— begin Source data —

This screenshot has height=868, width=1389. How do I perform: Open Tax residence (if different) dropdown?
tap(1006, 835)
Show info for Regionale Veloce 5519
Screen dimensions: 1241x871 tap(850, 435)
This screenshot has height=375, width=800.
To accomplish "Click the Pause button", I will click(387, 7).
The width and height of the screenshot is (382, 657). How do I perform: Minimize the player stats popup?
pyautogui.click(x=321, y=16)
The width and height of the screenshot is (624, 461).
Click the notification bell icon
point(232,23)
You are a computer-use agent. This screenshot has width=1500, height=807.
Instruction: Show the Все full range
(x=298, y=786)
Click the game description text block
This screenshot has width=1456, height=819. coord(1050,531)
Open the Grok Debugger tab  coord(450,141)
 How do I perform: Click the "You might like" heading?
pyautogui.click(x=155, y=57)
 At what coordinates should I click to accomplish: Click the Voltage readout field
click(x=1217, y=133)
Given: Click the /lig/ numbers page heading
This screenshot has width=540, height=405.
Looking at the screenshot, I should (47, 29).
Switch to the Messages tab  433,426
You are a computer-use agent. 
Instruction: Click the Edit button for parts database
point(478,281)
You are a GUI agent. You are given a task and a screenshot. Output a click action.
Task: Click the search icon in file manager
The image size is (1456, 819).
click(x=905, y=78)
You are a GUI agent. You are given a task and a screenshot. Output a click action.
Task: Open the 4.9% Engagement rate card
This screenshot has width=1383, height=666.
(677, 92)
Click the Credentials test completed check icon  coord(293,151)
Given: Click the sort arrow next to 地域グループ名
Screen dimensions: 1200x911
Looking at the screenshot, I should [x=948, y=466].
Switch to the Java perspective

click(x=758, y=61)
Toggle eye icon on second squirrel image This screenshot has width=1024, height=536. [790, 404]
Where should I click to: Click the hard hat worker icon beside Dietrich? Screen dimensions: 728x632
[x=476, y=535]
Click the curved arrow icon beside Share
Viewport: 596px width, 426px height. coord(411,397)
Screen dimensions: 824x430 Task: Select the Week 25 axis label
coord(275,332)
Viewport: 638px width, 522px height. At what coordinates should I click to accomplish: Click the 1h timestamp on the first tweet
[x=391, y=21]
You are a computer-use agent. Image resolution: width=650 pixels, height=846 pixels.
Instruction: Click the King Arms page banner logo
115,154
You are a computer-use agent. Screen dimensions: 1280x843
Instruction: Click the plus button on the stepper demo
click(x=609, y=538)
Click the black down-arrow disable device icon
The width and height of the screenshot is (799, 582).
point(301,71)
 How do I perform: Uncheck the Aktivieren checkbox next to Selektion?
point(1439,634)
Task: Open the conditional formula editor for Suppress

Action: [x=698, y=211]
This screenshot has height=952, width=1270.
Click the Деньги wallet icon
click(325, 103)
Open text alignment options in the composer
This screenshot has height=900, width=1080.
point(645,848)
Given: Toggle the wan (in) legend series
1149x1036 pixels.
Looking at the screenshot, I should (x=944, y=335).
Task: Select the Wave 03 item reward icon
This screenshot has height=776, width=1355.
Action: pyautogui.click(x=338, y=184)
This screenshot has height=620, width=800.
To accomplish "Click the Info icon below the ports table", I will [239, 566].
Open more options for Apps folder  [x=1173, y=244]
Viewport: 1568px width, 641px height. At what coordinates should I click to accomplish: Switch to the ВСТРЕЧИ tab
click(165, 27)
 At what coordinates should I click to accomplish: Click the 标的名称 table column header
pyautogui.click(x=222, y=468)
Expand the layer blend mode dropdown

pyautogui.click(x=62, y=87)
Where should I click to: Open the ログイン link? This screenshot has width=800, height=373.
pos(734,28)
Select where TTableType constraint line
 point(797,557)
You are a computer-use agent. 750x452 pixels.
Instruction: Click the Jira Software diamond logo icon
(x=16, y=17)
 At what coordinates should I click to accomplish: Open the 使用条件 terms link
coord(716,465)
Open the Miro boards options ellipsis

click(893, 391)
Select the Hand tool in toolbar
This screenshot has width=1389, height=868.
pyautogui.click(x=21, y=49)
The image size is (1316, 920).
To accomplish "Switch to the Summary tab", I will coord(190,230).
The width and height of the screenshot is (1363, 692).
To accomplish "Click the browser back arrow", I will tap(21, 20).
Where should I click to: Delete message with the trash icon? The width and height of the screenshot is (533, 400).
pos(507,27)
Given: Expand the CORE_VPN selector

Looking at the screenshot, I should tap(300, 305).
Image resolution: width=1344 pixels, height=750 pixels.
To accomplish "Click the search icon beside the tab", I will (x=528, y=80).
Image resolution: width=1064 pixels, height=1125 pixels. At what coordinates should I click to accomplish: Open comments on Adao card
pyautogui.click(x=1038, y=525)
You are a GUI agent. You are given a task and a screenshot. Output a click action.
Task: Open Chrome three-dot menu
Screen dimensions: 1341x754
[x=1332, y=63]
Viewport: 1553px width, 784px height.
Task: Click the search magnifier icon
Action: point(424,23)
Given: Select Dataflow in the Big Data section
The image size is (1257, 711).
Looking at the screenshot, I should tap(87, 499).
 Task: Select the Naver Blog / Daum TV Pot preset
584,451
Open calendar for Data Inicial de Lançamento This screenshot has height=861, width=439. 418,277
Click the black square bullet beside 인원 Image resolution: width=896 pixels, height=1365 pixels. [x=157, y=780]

— end Source data —

Given problem:
Rewrite the lines from the first one down through the line containing "Open the Grok", changing "Pause button" to "Stop button" and leaving everything else the same. Return only those lines.

Correct result:
This screenshot has height=868, width=1389. How do I perform: Open Tax residence (if different) dropdown?
tap(1006, 835)
Show info for Regionale Veloce 5519
Screen dimensions: 1241x871 tap(850, 435)
This screenshot has height=375, width=800.
To accomplish "Click the Stop button", I will click(387, 7).
The width and height of the screenshot is (382, 657). How do I perform: Minimize the player stats popup?
pyautogui.click(x=321, y=16)
The width and height of the screenshot is (624, 461).
Click the notification bell icon
point(232,23)
You are a computer-use agent. This screenshot has width=1500, height=807.
Instruction: Show the Все full range
(x=298, y=786)
Click the game description text block
This screenshot has width=1456, height=819. coord(1050,531)
Open the Grok Debugger tab  coord(450,141)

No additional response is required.